ADVENT 2: Year A
Poets, story-tellers and
other observers and commentators on the human condition have occasionally
pointed out the curious fact that in order to arrive at an intended destination
the traveller sometimes has to go by a roundabout and circuitous route.
In contrast to all that,
the prophet Isaiah, quoted in this morning’s Gospel reading, speaks of the
road along which the Lord will come to his people as ‘straight’ - straight,
direct and undeviating, not for him is there to be any going to Birmingham by
way of Beachy Head!
It was the Baptist’s
commission to clear away all the obstacles, all the hindrances and blockages
which stood in the way between the Lord and the hearts of his people.
In many ways it is
regrettable that in current usage the word ‘straight’, like the word
‘gay’, has been hijacked into the service of sexual politics. In spite of
that, however, straightness remains an almost universal symbol for what is right
and true, just as crookedness is a symbol for what is wrong and false. In
English idiomatic usage the word ‘straight’ has two principal meanings.
It was John the Baptist’s
mission to ‘prepare the way of the Lord’ by calling for it to be made
‘straight, proclaiming a baptism of repentance for the forgiveness of sins’.
Such is the inclination,
the tendency, of our wayward nature to go crooked, to prefer pliant expediency
to straight principle, that John’s message still has to be heeded. In so many
ways we are tempted to be not quite straight in our dealings if we think that we
can get away with it - to be not quite straight in our speaking if we think that
telling the truth might not be wholly to our advantage - to be not quite
straight in our thinking if we suspect that straight thinking might lead to
uncomfortable or inconvenient consequences.
Such is our tendency to
deviate from the straight and the true that sometimes we find it difficult to
know what, in fact, is straight and true.
If you have a line on a
piece of paper and you want to test whether or not it is straight, you lay a
ruler along it. So we have rules and customs and laws which society has evolved
over many centuries to help us to keep straight, or at least to indicate what is
not straight, in our dealings with one another.
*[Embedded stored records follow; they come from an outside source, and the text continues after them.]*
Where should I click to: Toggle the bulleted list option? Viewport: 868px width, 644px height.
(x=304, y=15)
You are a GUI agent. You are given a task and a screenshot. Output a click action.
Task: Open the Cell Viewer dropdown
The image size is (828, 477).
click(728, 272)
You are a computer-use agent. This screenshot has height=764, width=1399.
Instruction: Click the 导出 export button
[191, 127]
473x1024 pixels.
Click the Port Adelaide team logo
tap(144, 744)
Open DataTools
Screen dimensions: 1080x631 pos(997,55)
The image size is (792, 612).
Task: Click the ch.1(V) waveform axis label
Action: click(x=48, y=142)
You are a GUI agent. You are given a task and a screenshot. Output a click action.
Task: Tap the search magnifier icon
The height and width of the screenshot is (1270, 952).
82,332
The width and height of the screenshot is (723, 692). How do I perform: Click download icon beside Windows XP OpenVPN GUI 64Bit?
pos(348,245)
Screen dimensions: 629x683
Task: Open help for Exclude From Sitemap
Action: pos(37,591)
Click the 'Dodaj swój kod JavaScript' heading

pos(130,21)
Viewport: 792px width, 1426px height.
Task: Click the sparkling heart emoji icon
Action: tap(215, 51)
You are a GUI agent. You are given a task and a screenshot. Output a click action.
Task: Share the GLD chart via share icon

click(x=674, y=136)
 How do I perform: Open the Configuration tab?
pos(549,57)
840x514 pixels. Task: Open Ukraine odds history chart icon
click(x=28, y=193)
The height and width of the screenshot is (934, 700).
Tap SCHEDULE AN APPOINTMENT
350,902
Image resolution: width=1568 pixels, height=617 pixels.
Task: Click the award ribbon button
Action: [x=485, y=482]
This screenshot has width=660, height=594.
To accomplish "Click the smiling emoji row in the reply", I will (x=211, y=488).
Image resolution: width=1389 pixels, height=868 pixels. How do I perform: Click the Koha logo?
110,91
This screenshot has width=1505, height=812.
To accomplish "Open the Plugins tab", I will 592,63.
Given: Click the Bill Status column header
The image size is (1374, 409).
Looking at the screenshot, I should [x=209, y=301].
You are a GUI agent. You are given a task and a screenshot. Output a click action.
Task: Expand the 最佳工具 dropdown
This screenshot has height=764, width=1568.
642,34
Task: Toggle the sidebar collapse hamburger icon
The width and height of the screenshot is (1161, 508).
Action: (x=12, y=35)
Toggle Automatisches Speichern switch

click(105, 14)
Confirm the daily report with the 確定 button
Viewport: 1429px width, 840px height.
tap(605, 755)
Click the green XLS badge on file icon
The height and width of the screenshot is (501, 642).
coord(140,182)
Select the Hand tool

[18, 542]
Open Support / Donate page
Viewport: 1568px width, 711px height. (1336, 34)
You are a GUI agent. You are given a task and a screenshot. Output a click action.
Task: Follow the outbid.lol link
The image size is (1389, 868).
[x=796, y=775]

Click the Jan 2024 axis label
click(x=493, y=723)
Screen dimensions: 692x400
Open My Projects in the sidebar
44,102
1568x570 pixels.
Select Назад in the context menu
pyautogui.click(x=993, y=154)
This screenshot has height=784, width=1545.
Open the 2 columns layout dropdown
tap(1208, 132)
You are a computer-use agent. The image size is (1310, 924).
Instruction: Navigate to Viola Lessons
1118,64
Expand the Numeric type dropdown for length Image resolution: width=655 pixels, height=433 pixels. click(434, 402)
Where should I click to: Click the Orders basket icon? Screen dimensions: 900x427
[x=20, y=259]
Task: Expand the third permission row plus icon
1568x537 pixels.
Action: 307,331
However, the value of human
laws is limited. After all, the rule of law is the work of human minds and human
minds are subject to an inherent disposition to distortion and deviation from
the straight. Since human law is concerned only with relations of human beings
living together in society, it does not help individuals in many of their
personal and private problems. Such individuals must then have recourse to their
conscience but consciences are not infallible.
So we need something more
reliable than either human laws and the human conscience if we are to ‘prepare
the way of the Lord and make his paths straight’ in our hearts and lives and
in the strained and tangled complexities of the world in which we live.
Christians believe that we
have been given one faultless, straight edge, one perfect and utterly reliable
ruler and measure - God himself, revealed in human terms in the person of Jesus
our Christ and our Saviour, he who is God’s way of being human.
He is humanity’s prime
meridian from which all else is reckoned. He is the lode-star by which our
course is set, our true north, the correct compass setting for our nature. In
him we see the straight way of being properly and fully human, without
distortion and without compromise. In him, with him, through him we are given
the straight course to God.
So, in responding to the Baptist’s call to prepare the way of the Lord and make his paths straight by our repentance and in seeking to have the mind of Christ in our response to the responsibilities and relationships of our lives and in disposing ourselves to allow Christ to be formed in us, we might do well to pray the words of the old Collect, asking that with Jesus ‘as our ruler and guide we may so pass through things temporal that we finally lose not the things eternal’.